→ What is expected
Continue the text on places of social inclusion and an emergency department's handling of the Ebola epidemic from where it stops, not the entries.

[[ Reading text open ]]

We understand that social distancing is inconvenient. In Singapore, which currently has a mild form of it because the Coronavirus is controlled well here, temperature checks when going into certain buildings are inconvenient, we eat at restaurants less often than we would like, and a shopping center (such as the one housing my gym) is a place to think twice about entering. Other places are much worse off, with people quarantined to their dwellings except for emergencies, and all community meeting places and arrangements canceled.
What this research points out is that places of social inclusion are essential to society. Places of inclusion are where people gather to have their needs provided by society, from private actors, government actors, or voluntary associations. They include the sports stadium of the local team, the unemployment office, the church, and the soup kitchen for the homeless. All these are places that provide practical goods and services, but they also serve a symbolic role of defining the community and affirming people’s inclusion in the community.
The importance of places of social inclusion was shown prominently when their research at a public Emergency Department (ED) in Australia suddenly involved the Ebola epidemic. ED doctors and nurses handle many kinds of risks to patients and themselves, but Ebola was unusual because it was an unknown situation, and one that could lead to exhaustion of ED resources and even temporary closure of the ED. This was a situation that invoked fear and a feeling of threat because the physicians understood that turning away any patients was more than failing to provide medical services; it meant an unmet human need. Although most people rarely interact with EDs, they are places of social inclusion that need to stay available.
To manage the Ebola situation in addition to the regular claims on their resources, the ED rationed resources carefully and enabled resource use whenever possible. Doctors and nurses also went to extraordinary lengths to avoid closing down and to keep the ED safe for both patients and employees. In the end, many ED personnel dealt with the situation by reasoning that the Ebola risk, although new, was not so much greater than the risk posed by violent patients or other infectious diseases, which they already dealt with routinely.

[[ Reading text closed ]]
[[ Given information open ]]

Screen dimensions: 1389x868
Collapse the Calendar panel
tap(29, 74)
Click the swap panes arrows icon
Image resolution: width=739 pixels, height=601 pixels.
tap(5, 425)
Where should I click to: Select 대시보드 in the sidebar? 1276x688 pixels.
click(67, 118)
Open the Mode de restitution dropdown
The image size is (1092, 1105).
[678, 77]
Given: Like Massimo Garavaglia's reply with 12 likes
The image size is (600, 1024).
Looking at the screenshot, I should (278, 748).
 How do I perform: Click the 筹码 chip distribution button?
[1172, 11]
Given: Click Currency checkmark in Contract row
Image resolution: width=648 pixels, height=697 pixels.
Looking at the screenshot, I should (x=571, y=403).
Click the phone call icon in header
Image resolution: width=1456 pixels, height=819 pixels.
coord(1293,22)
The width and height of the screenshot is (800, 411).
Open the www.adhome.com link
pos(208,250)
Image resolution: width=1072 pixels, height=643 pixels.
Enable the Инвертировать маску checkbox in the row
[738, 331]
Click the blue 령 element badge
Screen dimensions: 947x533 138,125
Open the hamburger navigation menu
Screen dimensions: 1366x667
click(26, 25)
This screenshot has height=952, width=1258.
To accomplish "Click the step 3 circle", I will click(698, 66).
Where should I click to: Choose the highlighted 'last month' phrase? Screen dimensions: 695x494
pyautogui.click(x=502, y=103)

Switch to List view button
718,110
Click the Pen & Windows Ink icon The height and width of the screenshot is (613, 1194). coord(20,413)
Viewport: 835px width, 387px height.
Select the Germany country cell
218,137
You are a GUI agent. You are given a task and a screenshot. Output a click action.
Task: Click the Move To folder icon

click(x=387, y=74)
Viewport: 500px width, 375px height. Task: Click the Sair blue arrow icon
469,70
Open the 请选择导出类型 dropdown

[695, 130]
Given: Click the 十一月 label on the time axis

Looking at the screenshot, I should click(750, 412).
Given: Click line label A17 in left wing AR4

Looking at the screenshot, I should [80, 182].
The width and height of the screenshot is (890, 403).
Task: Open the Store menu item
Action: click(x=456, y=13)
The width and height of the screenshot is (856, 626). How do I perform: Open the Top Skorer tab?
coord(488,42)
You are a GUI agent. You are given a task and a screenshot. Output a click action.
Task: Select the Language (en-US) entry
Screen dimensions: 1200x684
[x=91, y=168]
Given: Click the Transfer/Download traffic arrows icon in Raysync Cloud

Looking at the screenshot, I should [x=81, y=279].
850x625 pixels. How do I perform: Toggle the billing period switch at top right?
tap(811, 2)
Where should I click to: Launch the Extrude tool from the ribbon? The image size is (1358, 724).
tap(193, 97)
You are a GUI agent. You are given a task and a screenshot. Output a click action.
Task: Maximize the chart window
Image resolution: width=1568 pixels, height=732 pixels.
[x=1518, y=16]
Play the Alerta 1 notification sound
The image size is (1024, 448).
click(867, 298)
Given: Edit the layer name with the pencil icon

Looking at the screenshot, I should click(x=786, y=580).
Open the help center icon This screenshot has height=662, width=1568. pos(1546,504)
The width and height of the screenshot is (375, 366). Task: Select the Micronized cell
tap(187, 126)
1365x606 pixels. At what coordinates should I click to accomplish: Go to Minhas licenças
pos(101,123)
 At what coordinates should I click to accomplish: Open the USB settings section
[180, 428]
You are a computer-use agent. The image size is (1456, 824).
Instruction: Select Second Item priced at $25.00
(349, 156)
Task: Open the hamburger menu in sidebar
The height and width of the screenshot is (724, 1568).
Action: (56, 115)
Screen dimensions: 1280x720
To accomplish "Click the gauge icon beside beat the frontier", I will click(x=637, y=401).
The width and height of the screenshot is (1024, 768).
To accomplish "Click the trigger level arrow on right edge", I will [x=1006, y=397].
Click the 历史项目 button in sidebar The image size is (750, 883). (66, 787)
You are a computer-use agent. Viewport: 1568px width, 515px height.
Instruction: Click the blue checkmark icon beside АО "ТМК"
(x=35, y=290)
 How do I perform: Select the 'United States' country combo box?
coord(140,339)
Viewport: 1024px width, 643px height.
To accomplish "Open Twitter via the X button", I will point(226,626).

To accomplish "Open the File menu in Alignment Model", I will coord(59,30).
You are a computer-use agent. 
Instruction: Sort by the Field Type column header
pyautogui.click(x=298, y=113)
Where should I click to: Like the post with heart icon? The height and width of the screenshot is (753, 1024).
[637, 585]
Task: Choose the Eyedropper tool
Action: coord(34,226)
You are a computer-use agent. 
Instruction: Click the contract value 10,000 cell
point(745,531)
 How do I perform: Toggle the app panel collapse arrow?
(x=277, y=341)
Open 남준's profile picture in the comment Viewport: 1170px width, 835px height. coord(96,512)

[[ Given information closed ]]

→ Output of the task
If we tie this research to the Coronavirus situation, we should be aware of some differences. The personnel at this ED were very conscious of its role as a place of social inclusion and did their best to stay open and admit patients. And when all was said and done, they had treated no Ebola patients, only some suspected cases. Is that what we will see in the current situation? I doubt it.
Not all places of social inclusion recognize that they have this role, and few are staffed by individuals who have taken an oath to protect the patient and the community, as many doctors do. The Coronavirus will see many places of social inclusion close, by their own volition or by public policy. Few places of social inclusion will be as safe from infections as the Australian ED studied in this research. Ebola was rare and not very contagious but was feared because it was so grimly deadly. The Coronavirus is now widespread and appears to be more contagious than the flu, and deadlier.
For a while, places of social inclusion will be lost, and this will be a great loss to communities and their inhabitants. A significant measure of community resilience will be how quickly the places of social inclusion can open again and serve their community. In the meantime, let’s hope that communities can improvise safe places of social inclusion, as Italians have done by singing from their balconies.
Wright, A. L., Meyer, A. D., Reay, T., & Staggs, J. 2020. Maintaining Places of Social Inclusion: Ebola and the Emergency Department. Administrative Science Quarterly, forthcoming.